Nio hat mich eingeladen zur Premiere des NIO EL8 nach Berlin. Also los gehts für einen Abend zum legendären Ku-Damm ins NIO-House.
Hamburg – Berlin, das ist eigentlich ideal für eine Fahrt mit der Bahn. In rund 2 Stunden schaffst Du die Strecke mit dem Auto nicht. Ausserdem kannst Du in der Zeit etwas anderes machen. Eigentlich, denn nicht immer klappt das so – ich bin schon ein paar Mal mit der Nummer auf die Nase gefallen – zuletzt auf dem Rückweg von der Elli Veranstaltung. Also ein neuer Versuch – wieder in der ersten Klasse und dieses mal auch mit Sitzplatzreservierung.
NIO EL8 als Gamechanger für die Marke?
Auf der Fahrt mache ich mir Gedanken über die Marke NIO. Das ist ein chinesischer Autohersteller. Marktstart in Deutschland war im Oktober 2022 mit einer Auftaktveranstaltung im Berliner Tempodrom. Vielleicht könnt Ihr Euch noch an mein Video dazu erinnern.
Seit dem ist NIO mit 5 Modellen in Deutschland vertreten. Die Besonderheit der Autos ist die Möglichkeit, den Akku in ca. 5 Minuten einfach auszutauschen. Dazu werden diese Autos nicht nur verkauft, sondern auch im Abo vermietet. Man kann sich also ganz unkompliziert auch für nur einen Monat einfach mal einen NIO mieten.
Die Autos sind vom Design her super elegant und sportlich, die Software funktioniert und die technischen Daten lesen sich beeindruckend. Dazu hat NIO in A-Lagen verschiedener Grossstädte Deutschlands eigene Shops – NIO House – in dem man den NIO Lifestyle und die Autos erleben kann. So wie eben in Berlin am Kurfürstendamm 11.
Und trotzdem ist irgendwie der Wurm drin. Im letzten Jahr haben sich in Deutschland nur 1.263 Kunden für eines der 7 NIO Modelle entschieden. In den ersten 4 Monaten diesen Jahres wurden sogar nur 155 NIOs in Deutschland zugelassen.

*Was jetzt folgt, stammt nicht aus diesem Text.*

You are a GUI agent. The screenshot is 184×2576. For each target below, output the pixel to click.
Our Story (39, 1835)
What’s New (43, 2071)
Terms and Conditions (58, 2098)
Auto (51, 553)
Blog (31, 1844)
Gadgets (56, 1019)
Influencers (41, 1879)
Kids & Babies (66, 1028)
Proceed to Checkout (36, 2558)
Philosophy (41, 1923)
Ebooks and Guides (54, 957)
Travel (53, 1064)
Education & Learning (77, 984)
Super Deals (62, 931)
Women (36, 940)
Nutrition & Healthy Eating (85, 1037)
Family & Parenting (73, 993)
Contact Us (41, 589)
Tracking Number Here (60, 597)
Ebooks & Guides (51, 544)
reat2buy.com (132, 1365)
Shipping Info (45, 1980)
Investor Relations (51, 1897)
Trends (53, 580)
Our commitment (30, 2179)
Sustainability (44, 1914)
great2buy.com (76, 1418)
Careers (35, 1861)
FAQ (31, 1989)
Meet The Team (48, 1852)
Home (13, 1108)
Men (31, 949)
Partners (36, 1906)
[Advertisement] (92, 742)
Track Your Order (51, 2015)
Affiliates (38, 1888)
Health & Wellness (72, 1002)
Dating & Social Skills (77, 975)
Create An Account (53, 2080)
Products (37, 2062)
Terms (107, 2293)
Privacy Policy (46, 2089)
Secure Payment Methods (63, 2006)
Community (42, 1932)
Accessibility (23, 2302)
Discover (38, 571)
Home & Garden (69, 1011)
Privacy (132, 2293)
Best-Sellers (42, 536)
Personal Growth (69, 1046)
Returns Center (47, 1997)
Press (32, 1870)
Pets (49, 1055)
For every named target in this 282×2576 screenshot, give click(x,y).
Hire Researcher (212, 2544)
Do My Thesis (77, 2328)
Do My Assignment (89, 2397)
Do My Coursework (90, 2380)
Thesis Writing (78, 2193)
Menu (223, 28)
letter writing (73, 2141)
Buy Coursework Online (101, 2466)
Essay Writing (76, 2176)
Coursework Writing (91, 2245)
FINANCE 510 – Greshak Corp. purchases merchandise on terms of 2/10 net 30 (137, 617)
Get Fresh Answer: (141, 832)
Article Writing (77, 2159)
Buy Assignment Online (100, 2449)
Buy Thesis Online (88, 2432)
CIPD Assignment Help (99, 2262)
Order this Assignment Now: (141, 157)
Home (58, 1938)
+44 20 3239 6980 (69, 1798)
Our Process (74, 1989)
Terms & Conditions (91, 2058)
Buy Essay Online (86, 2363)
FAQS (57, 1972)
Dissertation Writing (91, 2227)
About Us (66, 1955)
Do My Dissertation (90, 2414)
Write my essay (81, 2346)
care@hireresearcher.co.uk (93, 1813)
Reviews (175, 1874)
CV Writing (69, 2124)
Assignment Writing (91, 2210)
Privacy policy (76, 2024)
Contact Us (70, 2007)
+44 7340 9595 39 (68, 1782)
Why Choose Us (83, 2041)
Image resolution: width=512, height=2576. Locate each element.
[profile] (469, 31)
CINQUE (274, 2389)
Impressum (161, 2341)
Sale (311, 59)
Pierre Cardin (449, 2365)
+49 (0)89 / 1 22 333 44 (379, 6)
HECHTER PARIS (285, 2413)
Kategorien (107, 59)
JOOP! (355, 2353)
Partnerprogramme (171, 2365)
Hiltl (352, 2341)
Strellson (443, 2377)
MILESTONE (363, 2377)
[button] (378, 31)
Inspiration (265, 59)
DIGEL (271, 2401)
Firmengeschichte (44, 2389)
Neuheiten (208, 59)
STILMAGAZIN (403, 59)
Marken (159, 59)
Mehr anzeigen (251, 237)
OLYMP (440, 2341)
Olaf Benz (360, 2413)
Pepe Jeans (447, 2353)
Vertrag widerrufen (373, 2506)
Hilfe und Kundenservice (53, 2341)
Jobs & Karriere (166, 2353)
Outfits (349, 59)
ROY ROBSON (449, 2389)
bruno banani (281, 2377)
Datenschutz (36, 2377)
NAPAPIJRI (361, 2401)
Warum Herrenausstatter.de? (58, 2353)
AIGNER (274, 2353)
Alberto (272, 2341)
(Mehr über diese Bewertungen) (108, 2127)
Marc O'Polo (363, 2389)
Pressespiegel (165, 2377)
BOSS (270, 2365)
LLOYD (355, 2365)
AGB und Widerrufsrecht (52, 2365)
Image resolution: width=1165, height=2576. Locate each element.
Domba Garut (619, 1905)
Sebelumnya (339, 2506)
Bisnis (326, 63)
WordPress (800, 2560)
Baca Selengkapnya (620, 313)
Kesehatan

Dazu kommt die Talfahrt an der Börse. Die Aktie stand mal bei 60 Dollar und ist runter auf ca. 4,40 Dollar. Was ist los bei NIO? Woran liegt das und ist diese geheimnisvolle Produktpremiere vielleicht der Schlüssel zum Turn-Around?
Imposante Erscheinung
Und dann stehe ich im NIO House vor dem neuen EL8. Der ist schon eine imposante Erscheinung – ist real aber kaum grösser als die Limousinen. 5 Meter lang, 2 Meter breit mit einem Radstand von 3 Metern. Für den ultimativen Fahrkomfort sorgen eine neuartige Doppelkammer-Luftfederung und jede Menge Sensorik und Elektronik. Dazu kommt ein Hauch von Luxus ab der zweiten Reihe. Es gibt hinten 4 Einzelsitze mit allem Komfort bis hin zu Liegeposition, Massage und Kühlschrank.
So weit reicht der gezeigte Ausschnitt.